Have you ever read the famous story Acres of Diamonds? Do you ever feel that it related to you?

A farmer hears tales of diamonds and begins dreaming of enormous riches. He sells his farm and hikes off over the horizon, never to be heard from again. People say those years later he died bankrupt, never having found the diamonds he spent his life in the hunt for. 

Meanwhile, the man who bought that farm found a large and "interesting looking" stone in a stream that ran through the property. He put the stone on his mantle where a visitor recognized the large stone as a rough diamond. 

It turned out to be the Hope Diamond, the biggest such stone ever found. That stream bed was littered with diamonds, and the new owner became amazingly affluent. No doubt he also lived happily ever after.
But doesn't something in that story set bizarrely with you? 

What about the guy with the burning aspiration and the grand vision? He ended up disillusioned and ruined, dying far from his family and friends. Not a happy ending. 

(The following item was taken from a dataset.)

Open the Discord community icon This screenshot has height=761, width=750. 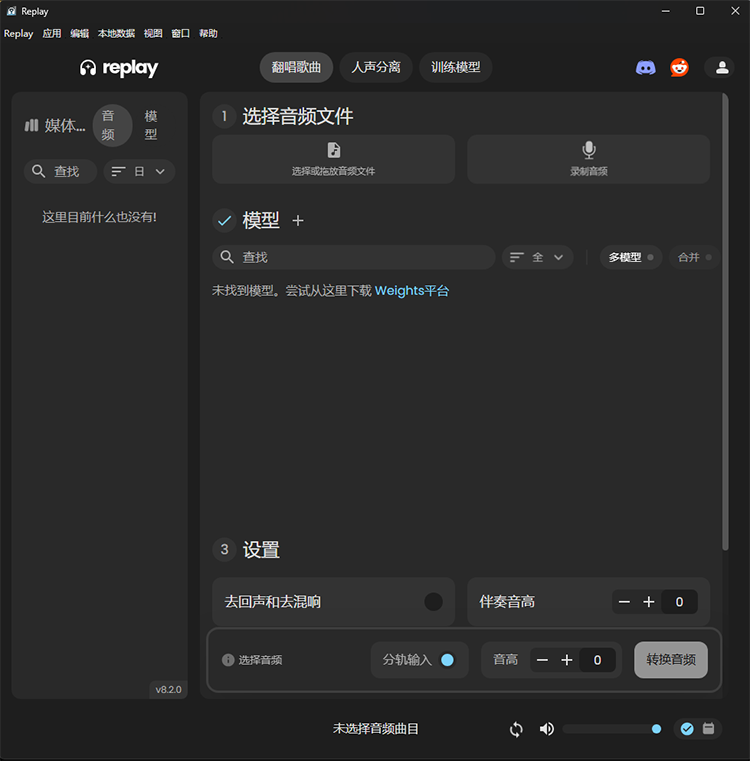646,68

In the meantime, the guy who just wanted to do some farming got all the riches. Make no error, the new owner already had money, or he could not have bought the land. There's nothing in this story to make us think he was dreaming about riches, vast or otherwise. No burning aspiration. But he got the goodies.
Was this just another little hoax, courtesy of a naughty Universe? 

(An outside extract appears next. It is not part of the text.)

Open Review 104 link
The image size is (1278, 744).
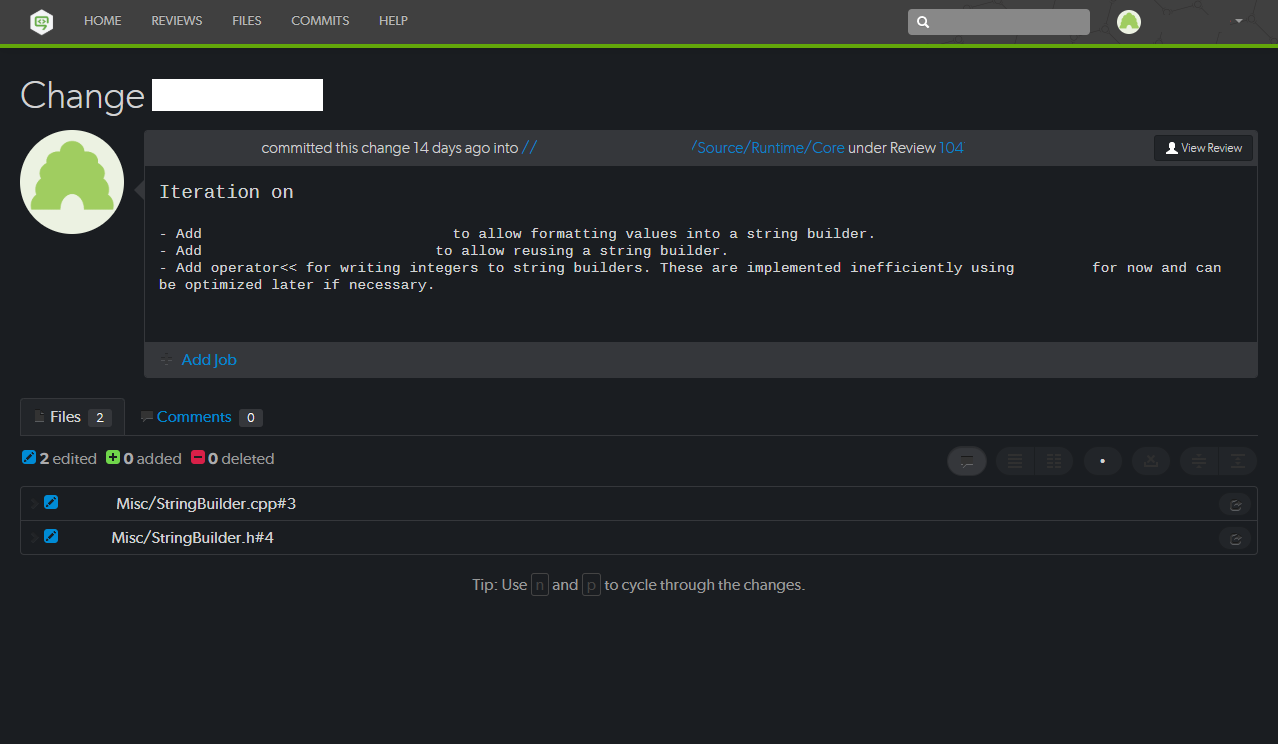click(x=951, y=148)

Or is it possible to get good things coming your way with only mild desire -- maybe even a calm indifference? 

Many motivating writers, including Napoleon Hill, have assured us that a blazing desire is one of the fundamentals of acquiring wealth. I've even said it myself, although I added the qualifier that the dominant desire is not so much for the Universe. It's for you, to help you conquer and battle past your own uncertainties and resistances. 

But haven't you seen people who seem to coast into good things, like the farmer who found the Hope Diamond? Achieving your dream doesn't appear to have a lot to do with flaming desire.
Instead, it seems to be more a matter of what they can allow themselves to have. Some people call this a sense of worthiness. It's essentially the same thing. Either way, it's governed by who you think you are and what state of affairs you accept as suitable for you. 

In other words, it all starts from who you are in your own mind.